**Task description**. Beginning with the line that contains "This screenshot has width=813, height=402.", copy each subsequent line of the data below through the last one, including both ends but not the pictures.

- Opening Delimiter -

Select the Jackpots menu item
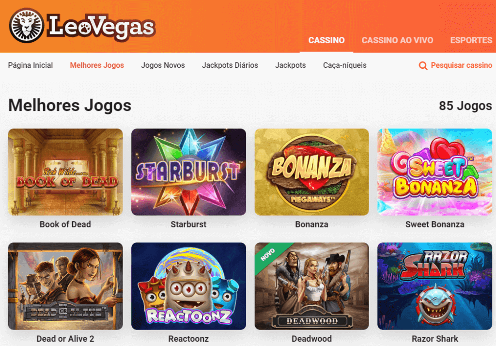 [x=291, y=65]
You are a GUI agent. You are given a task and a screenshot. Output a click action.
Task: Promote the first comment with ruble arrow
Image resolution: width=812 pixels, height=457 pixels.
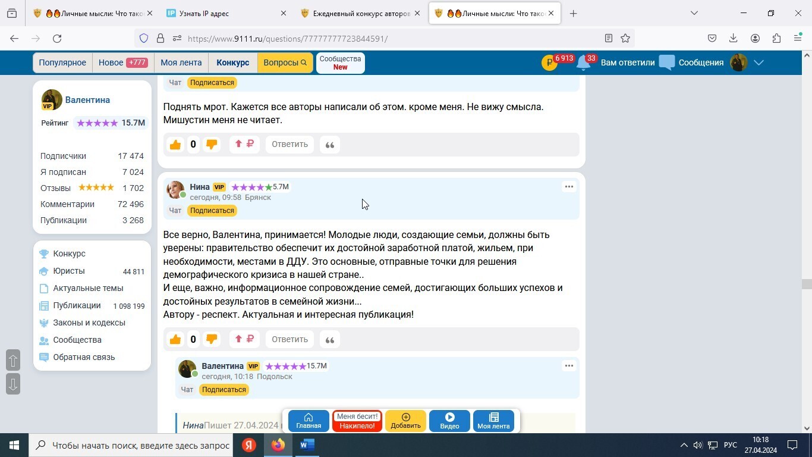(x=244, y=144)
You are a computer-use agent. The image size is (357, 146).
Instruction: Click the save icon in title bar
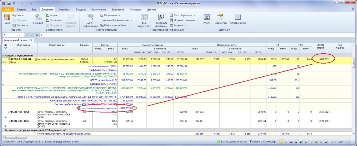[9, 3]
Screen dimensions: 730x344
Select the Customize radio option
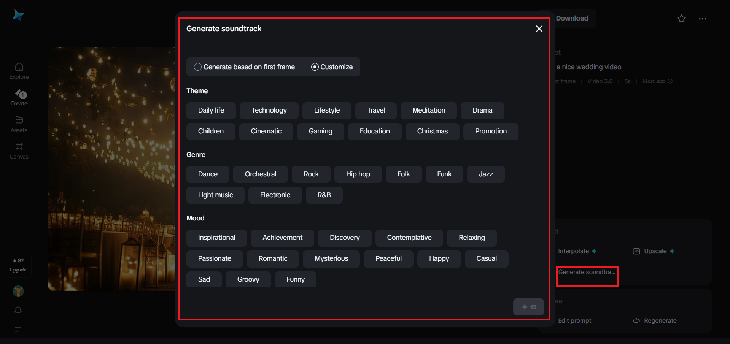coord(315,67)
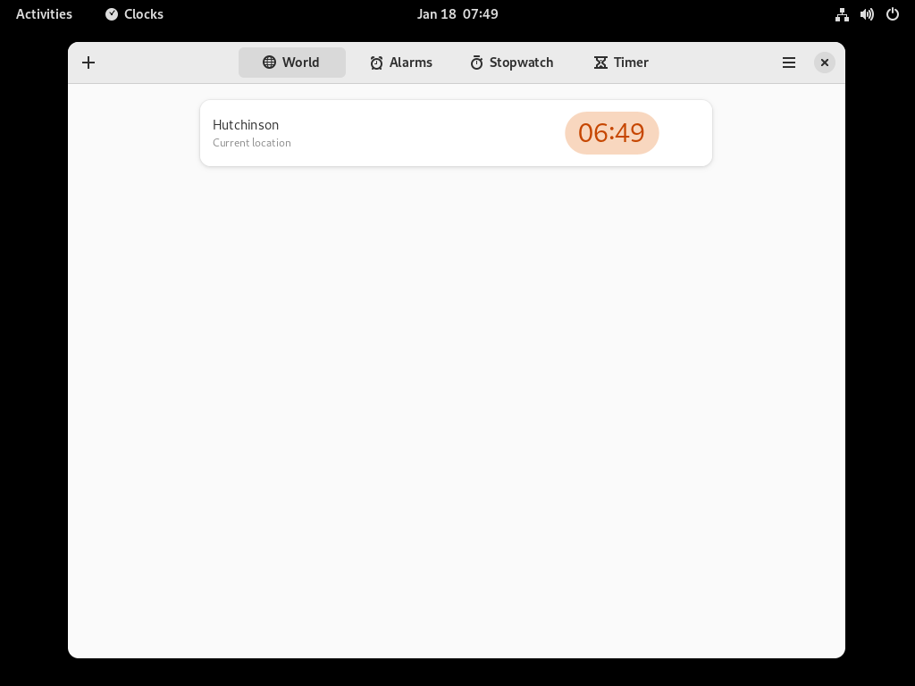Click the hourglass icon beside Timer
This screenshot has width=915, height=686.
click(600, 63)
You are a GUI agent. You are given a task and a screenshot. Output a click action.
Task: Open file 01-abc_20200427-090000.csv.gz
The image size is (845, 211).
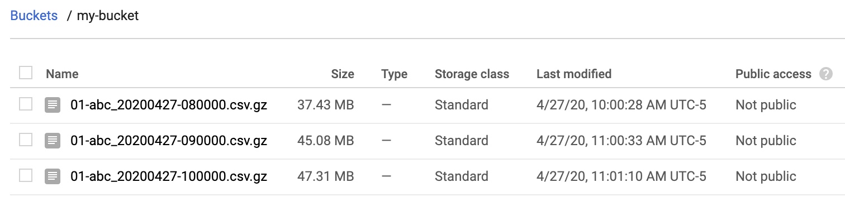pyautogui.click(x=169, y=141)
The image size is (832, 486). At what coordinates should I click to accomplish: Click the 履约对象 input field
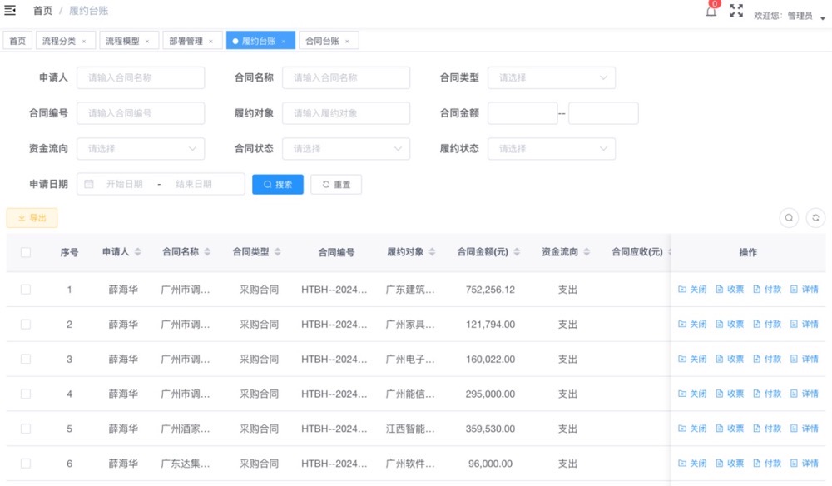point(346,113)
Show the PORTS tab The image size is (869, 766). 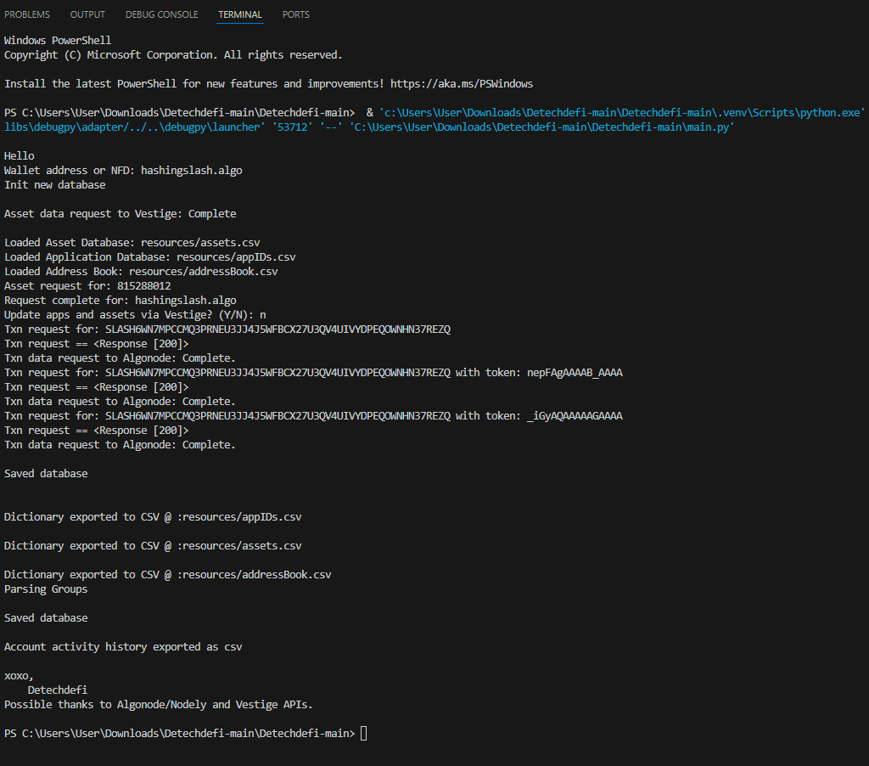(x=295, y=14)
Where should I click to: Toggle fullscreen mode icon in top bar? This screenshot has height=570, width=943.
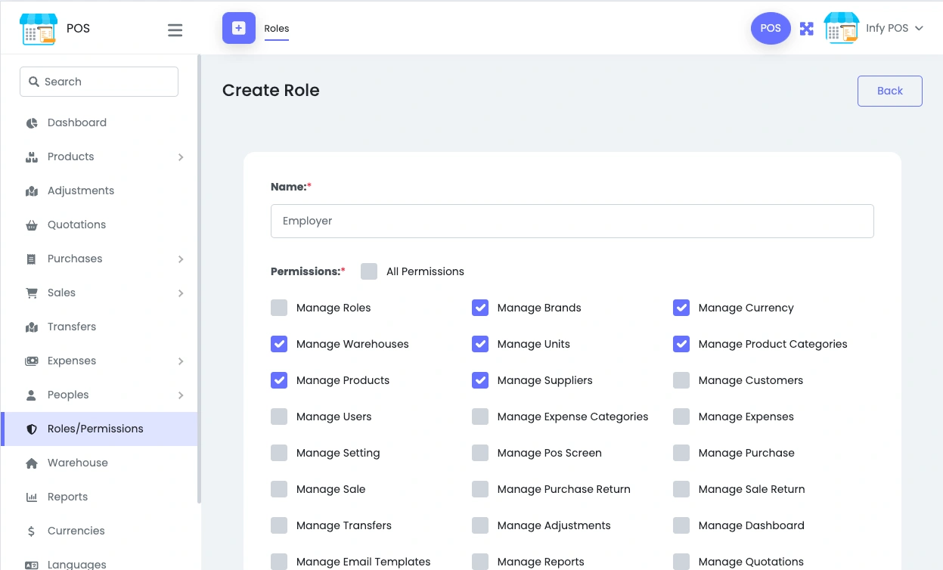[807, 29]
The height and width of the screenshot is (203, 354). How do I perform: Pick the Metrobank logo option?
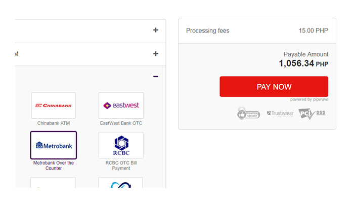tap(54, 145)

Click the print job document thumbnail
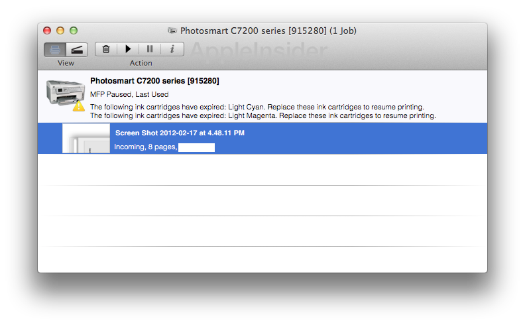click(86, 139)
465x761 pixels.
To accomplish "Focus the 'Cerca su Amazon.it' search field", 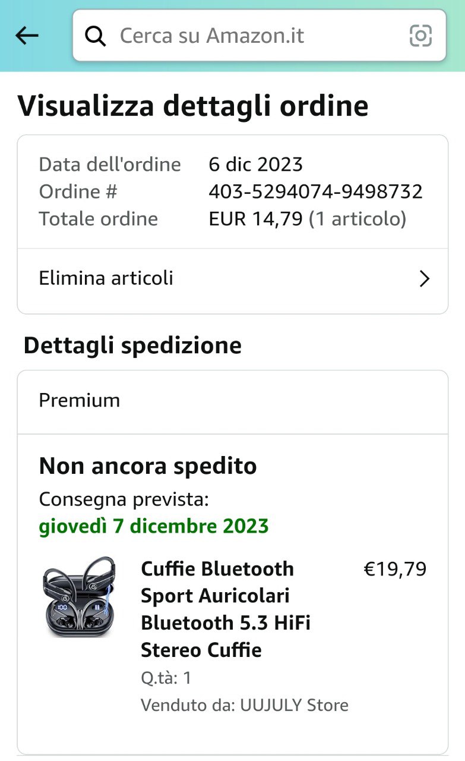I will 259,36.
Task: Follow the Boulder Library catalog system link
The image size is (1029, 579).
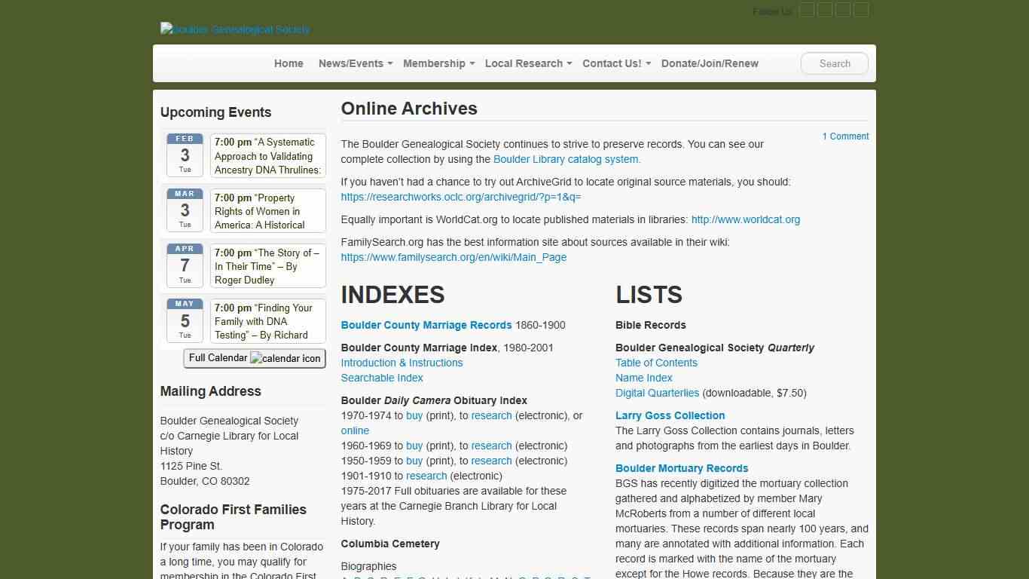Action: pyautogui.click(x=566, y=159)
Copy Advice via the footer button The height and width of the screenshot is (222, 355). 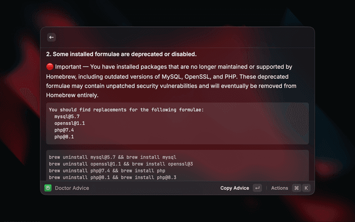(x=235, y=188)
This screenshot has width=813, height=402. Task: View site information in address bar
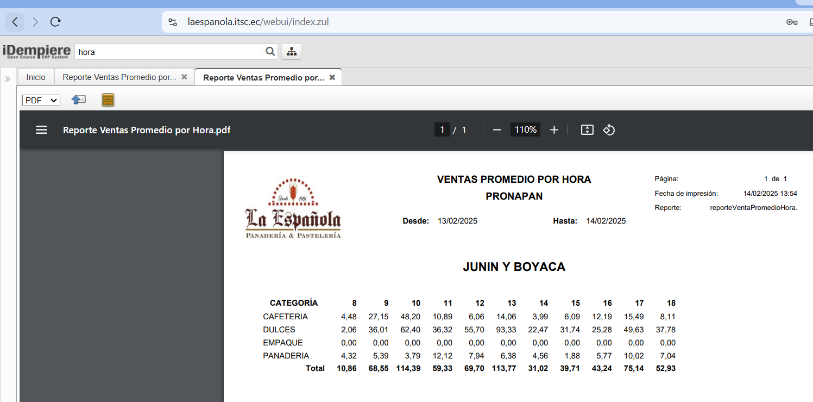[x=173, y=22]
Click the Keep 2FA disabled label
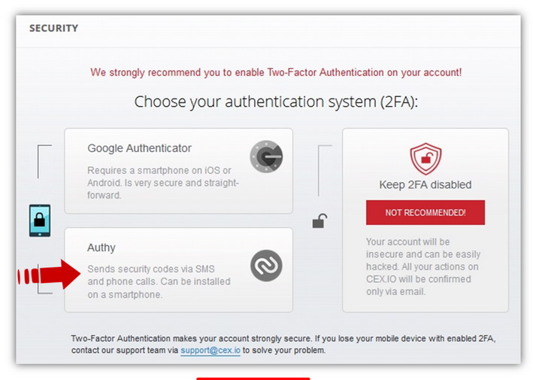This screenshot has height=380, width=533. coord(425,184)
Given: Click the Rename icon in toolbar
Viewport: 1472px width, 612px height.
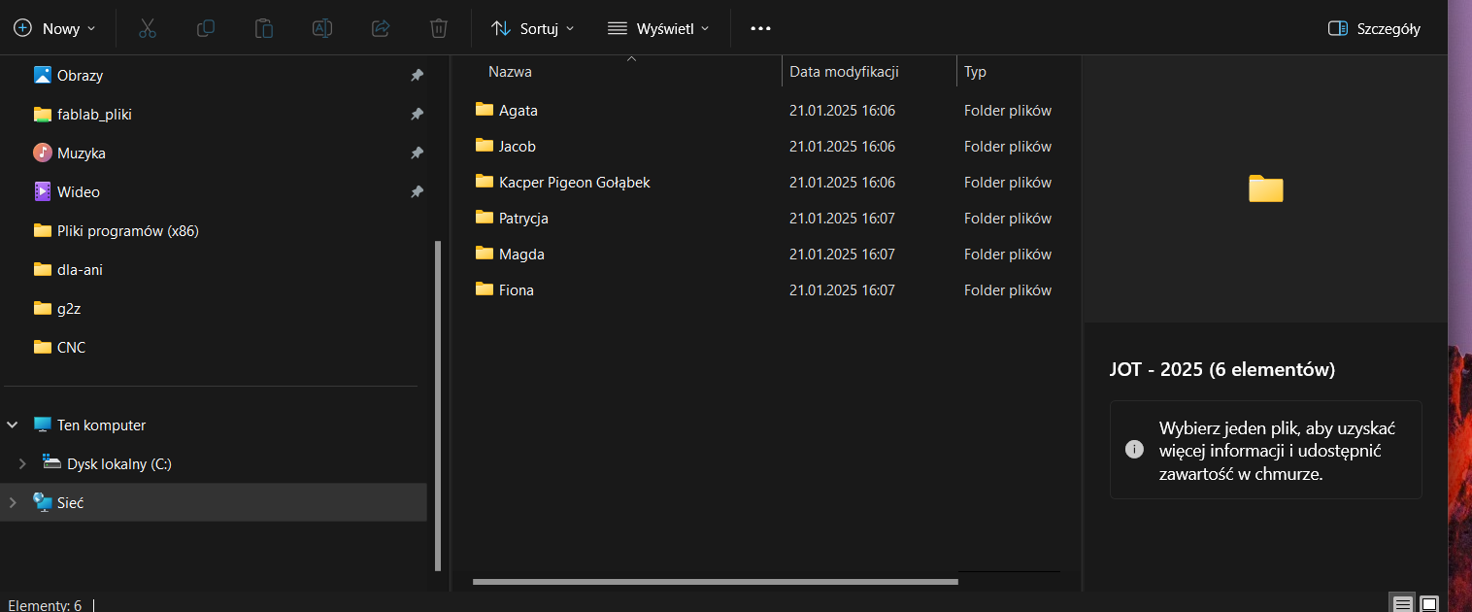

- Closing Delimiter -

**Answer for the task**.
This screenshot has width=813, height=402. Task: View site information in address bar
[x=173, y=22]
Click the Keep 2FA disabled label
This screenshot has height=380, width=533. coord(425,184)
Given: Click the Rename icon in toolbar
Viewport: 1472px width, 612px height.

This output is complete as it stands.